Unfortunately, the taxi never showed up and the storm of the century was in its sixth hour. Down it came, the snow, the sleet, and Sandra’s hope of getting to the airport had dwindled earlier this morning from “possible” to “non-existent.” The airport had closed and all flights both in and out had been postponed.

She slipped into her heavy winter coat and took the walk down two flights of stairs in her rented brownstone, she one of three tenants in the building. She wanted to cry. She wanted to crawl into Victor Hugo’s Les Miserables novel and commiserate with those other miserable characters. Sandra was devastated. She had strategically planned this time off. Now she was already missing moments in Paris, and she would have to reschedule her flight when all this white nonsense decided to stop invading her world.

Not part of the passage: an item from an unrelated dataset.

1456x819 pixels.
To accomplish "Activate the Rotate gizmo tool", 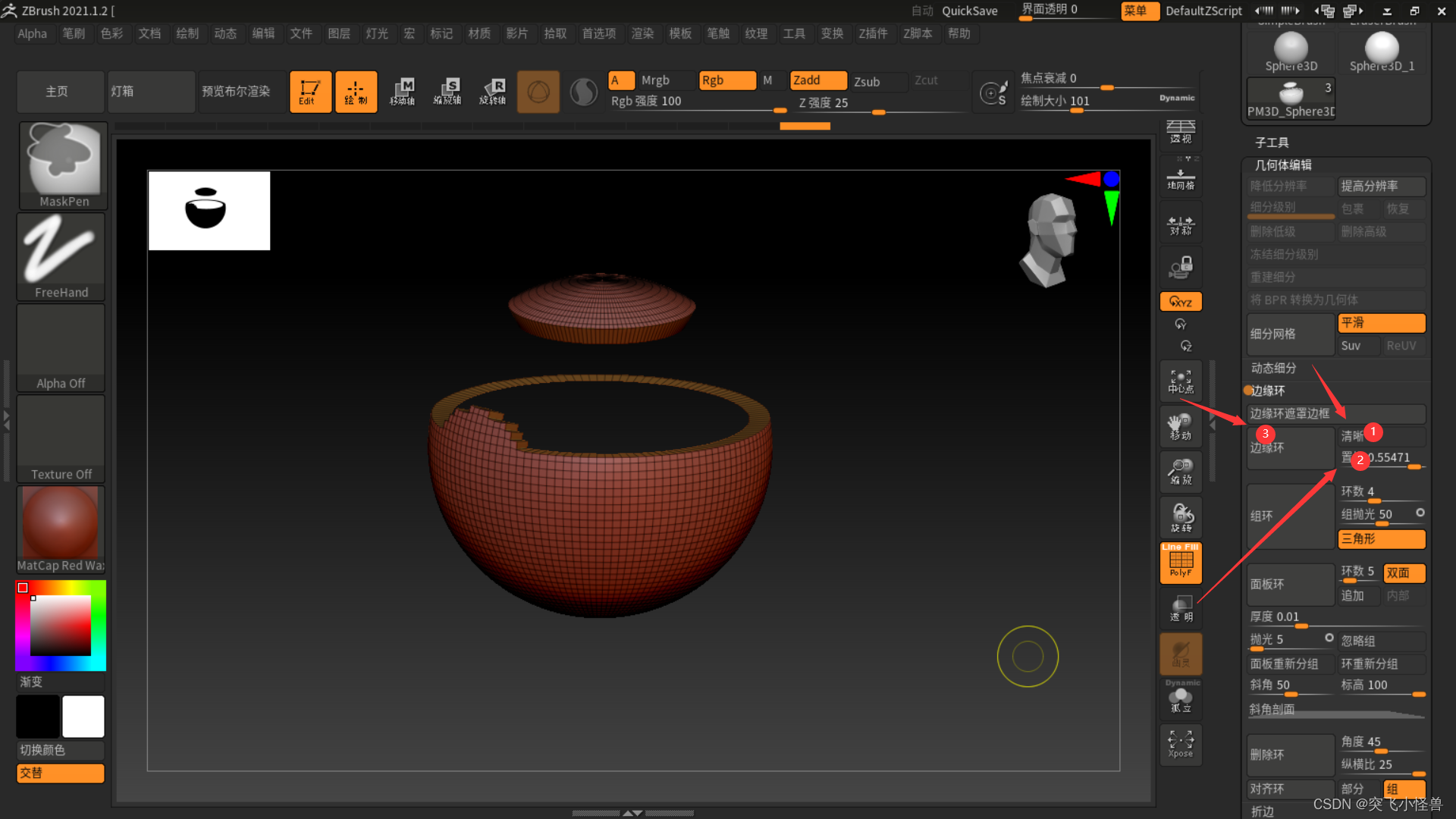I will 493,92.
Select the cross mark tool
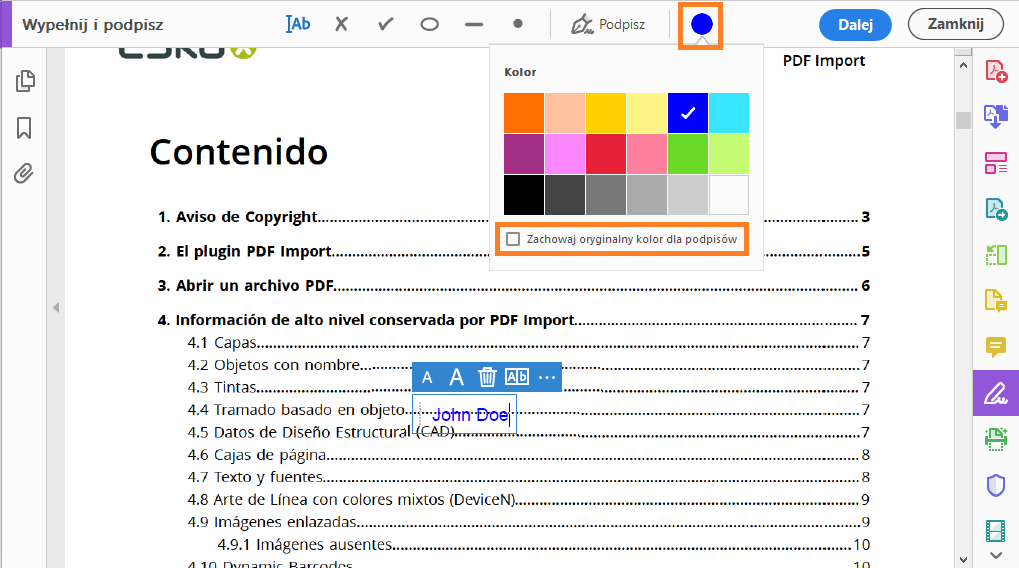This screenshot has width=1019, height=568. click(x=341, y=24)
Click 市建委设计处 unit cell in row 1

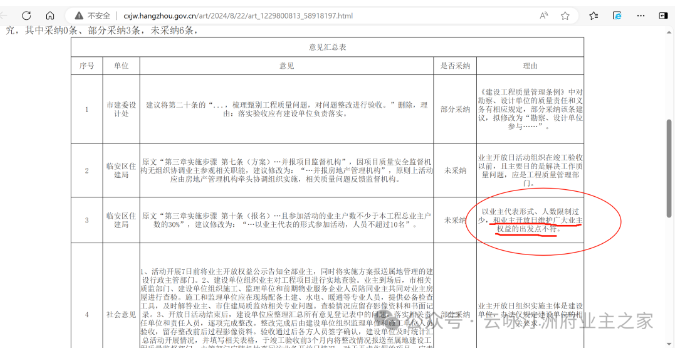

The streets were not all quiet. Snow lovers were outside, walking their dogs, visiting pubs that were open, and kids were shouting in the streets. She walked three blocks when she came across the flashing orange sign: OPEN.

She pushed through the door, removing her snow-covered hat, and the hostess greeted her. “Table? Bar?” she said in her thick accent.

“Sushi for one,” she said. “Seat me anywhere.”